Every line below between the line holding "Viewport: 1568px width, 441px height." and the line holding "Screen dimensions: 1242x704", inclusive, should be repeated exactly, and all other lines omitted.
(EXERCISE INPUT begins)
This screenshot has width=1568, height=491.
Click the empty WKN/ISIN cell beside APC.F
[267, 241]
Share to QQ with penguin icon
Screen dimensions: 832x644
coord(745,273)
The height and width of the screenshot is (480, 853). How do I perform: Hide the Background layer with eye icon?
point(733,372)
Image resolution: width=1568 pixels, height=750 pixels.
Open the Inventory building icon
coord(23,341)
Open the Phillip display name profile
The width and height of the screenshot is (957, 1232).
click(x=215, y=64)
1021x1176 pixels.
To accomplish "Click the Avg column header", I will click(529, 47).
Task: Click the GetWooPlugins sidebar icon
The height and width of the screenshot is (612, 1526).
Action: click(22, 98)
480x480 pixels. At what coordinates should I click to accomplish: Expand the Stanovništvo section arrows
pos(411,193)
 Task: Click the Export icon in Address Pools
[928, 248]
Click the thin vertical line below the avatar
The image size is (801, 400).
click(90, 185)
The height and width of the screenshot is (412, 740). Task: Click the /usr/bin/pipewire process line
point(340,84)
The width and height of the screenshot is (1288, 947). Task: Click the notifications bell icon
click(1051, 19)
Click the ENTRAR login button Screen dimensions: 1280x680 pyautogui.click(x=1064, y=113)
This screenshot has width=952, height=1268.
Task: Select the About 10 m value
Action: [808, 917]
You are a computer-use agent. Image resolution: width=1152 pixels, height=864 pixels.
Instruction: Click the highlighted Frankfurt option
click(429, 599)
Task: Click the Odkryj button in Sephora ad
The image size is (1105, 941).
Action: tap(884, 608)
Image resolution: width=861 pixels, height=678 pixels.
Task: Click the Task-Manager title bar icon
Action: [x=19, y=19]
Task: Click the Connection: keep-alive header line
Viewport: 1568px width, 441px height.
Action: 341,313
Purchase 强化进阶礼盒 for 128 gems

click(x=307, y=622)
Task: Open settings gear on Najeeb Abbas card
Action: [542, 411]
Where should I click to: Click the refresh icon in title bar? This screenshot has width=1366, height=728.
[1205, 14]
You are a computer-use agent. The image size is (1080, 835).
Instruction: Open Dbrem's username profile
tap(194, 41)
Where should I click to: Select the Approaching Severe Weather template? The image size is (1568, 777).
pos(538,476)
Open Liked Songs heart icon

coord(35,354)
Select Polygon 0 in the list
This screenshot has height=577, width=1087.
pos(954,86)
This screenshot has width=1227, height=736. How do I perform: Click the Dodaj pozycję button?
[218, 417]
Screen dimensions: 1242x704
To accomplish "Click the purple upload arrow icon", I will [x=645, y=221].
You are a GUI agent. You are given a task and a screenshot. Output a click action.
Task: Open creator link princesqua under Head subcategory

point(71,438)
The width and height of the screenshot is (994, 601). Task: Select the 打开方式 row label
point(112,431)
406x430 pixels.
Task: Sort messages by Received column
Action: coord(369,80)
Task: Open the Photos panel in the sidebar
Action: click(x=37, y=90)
(EXERCISE INPUT ends)
RESULT OF THIS EXERCISE ->
Viewport: 1568px width, 441px height.
Action: 341,313
Purchase 强化进阶礼盒 for 128 gems

click(x=307, y=622)
Task: Open settings gear on Najeeb Abbas card
Action: [542, 411]
Where should I click to: Click the refresh icon in title bar? This screenshot has width=1366, height=728.
[1205, 14]
You are a computer-use agent. The image size is (1080, 835).
Instruction: Open Dbrem's username profile
tap(194, 41)
Where should I click to: Select the Approaching Severe Weather template? The image size is (1568, 777).
pos(538,476)
Open Liked Songs heart icon

coord(35,354)
Select Polygon 0 in the list
This screenshot has height=577, width=1087.
pos(954,86)
This screenshot has width=1227, height=736. How do I perform: Click the Dodaj pozycję button?
[218, 417]
Screen dimensions: 1242x704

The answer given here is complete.